## EXERCISE TASK
List each row line containing the word "Open".

>> begin ITEMS

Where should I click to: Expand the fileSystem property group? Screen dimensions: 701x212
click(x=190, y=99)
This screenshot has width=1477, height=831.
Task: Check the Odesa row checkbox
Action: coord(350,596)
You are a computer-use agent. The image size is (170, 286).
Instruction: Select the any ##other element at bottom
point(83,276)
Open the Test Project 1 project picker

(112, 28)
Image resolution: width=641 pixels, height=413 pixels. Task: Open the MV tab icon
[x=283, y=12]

>> end ITEMS

## WRITTEN REPLY
Open the Test Project 1 project picker
Image resolution: width=641 pixels, height=413 pixels. Task: Open the MV tab icon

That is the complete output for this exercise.